The Results: From Triumph to Total Collapse

The experiments revealed the AI’s performance in three dramatically different stages:

Act I: Simple Problems (When Thinking Hurts More Than It Helps)

In the simplest puzzles (like Towers of Hanoi with 3 disks), something strange happened. The “standard” models—those that didn’t simulate long reasoning—outperformed the “reasoning” ones. It’s as if the added reasoning only got in the way, introducing unnecessary complexity. Like trying to peel a fruit with a sword instead of a knife. This phenomenon, known as overthinking, shows that more reasoning isn’t always better.

Act II: Medium Problems (Where Thinking Finally Pays Off)

As the puzzles got slightly harder, the tables turned. The reasoning models began to shine. Their ability to simulate thought processes helped them solve moderately difficult problems more effectively than the basic models. Here, the long, winding “thinking steps” actually worked—and the computational investment paid off.

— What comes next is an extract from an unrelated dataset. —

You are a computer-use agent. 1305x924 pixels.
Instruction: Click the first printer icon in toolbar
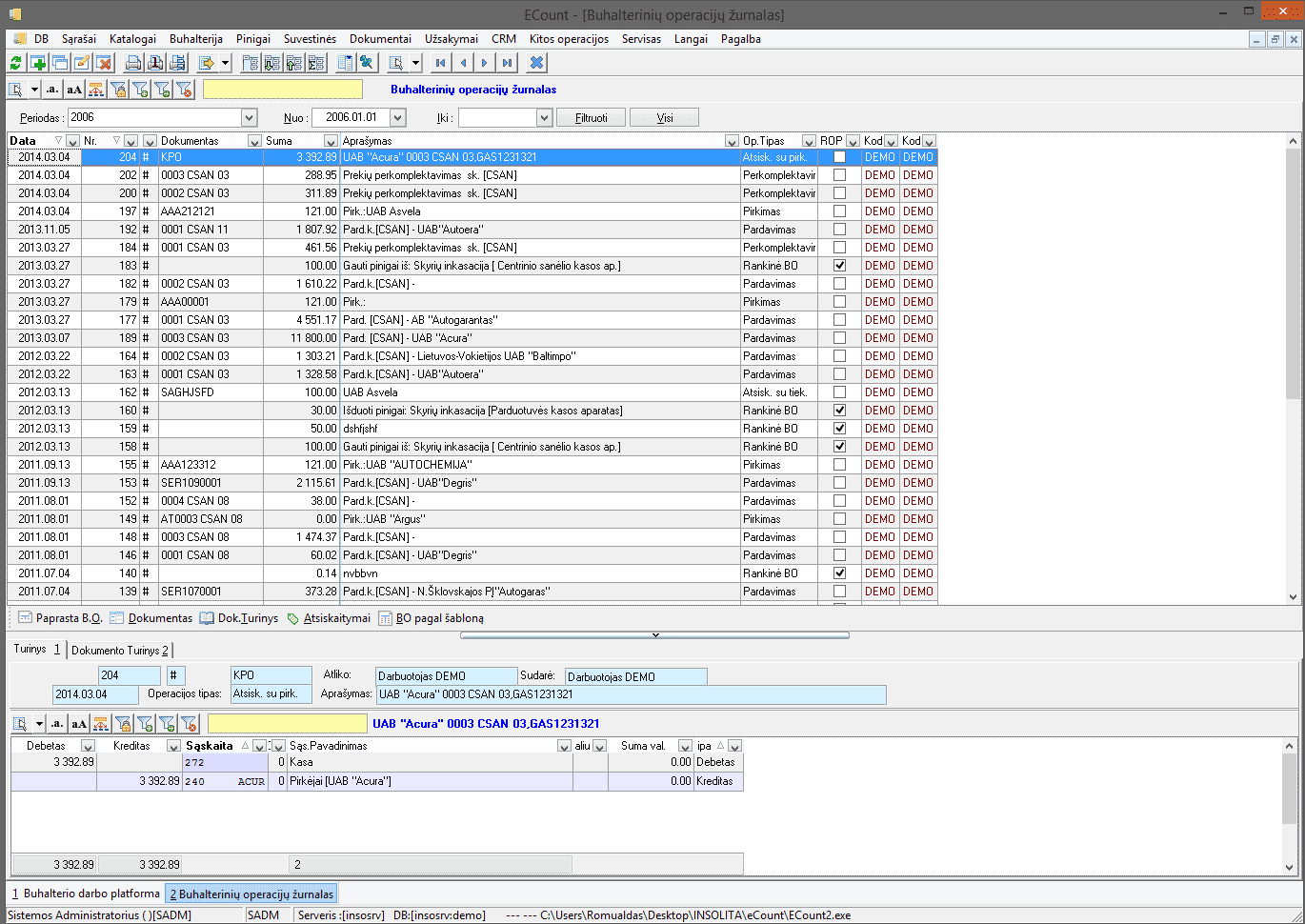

Act III: Hard Problems (Smashing Into a Brick Wall)

This is where things took a dramatic turn. When puzzles reached high complexity (like Towers of Hanoi with more than 8 disks), everything collapsed. Both standard and reasoning models failed completely, with accuracy dropping to zero.

In other words, reasoning isn’t some magical, unlimited power—it just pushes the failure point back a little. These models are like race cars that perform well on flat roads but stall completely on mountainous terrain.

The Tipping Point: The Harder the Problem, the Less Effort They Make

One of the most surprising findings was how AI models behave when things get difficult. We humans tend to think harder when we hit a tough problem. But AI does the opposite. Charts showed that while models initially increase their “thinking effort” as puzzles get harder, they hit a limit—and then suddenly give up, putting in less effort as the problem becomes too challenging.

It’s as if a student sees a really tough question in an exam, drops their pen, and says, “Forget it, this one’s impossible!” This odd behavior points to architectural flaws in how today’s AI systems are designed.

Bizarre Behaviors: Even Cheating Doesn’t Help

Digging deeper into the models’ thought traces revealed even stranger limitations:

  • Even with the solution in hand, they still fail: In one amazing test, researchers gave the AI the exact step-by-step algorithm to solve the Towers of Hanoi puzzle—basically, a cheat sheet. You’d expect the model to ace it. But shockingly, it didn’t help at all. The AI still failed at the same point. This means the issue isn’t just in “planning” the steps, but in executing them reliably, too.
  • Good memory ≠ good reasoning: The models performed well on puzzles like Towers of Hanoi, which have many examples online. But they struggled with River Crossing problems, which are rarer on the internet. This shows their strength lies more in recalling memorized patterns than in logically solving fresh, unseen problems. Like someone who’s memorized a famous poem but can’t write a new verse.

What Does This Mean for Us?

The Illusion of Reasoning study is a wake-up call for anyone relying on AI in daily life without understanding what’s really going on under the hood:

  • Don’t be fooled by appearances: The next time an AI gives you a long, “thoughtful” answer, don’t be too impressed. Those reasoning steps may be just a convincing act.
  • These models have strong memory, not deep minds: Their core strength is recalling and remixing what they’ve already seen—not inventing completely new solutions through logic.
  • True intelligence is still far off: This study shows that simply making models bigger and feeding them more data won’t lead to real, human-like general intelligence (AGI). We’ll need fundamental breakthroughs in how these systems are built and trained.

In the end, this research demystifies AI and shows it for what it really is: a powerful tool—not a magical mind. It helps us move past the hype and approach AI with clearer eyes, recognizing both its strengths and its very real limitations. Behind the dazzling performance of reasoning and thought, there’s still no true mind at work.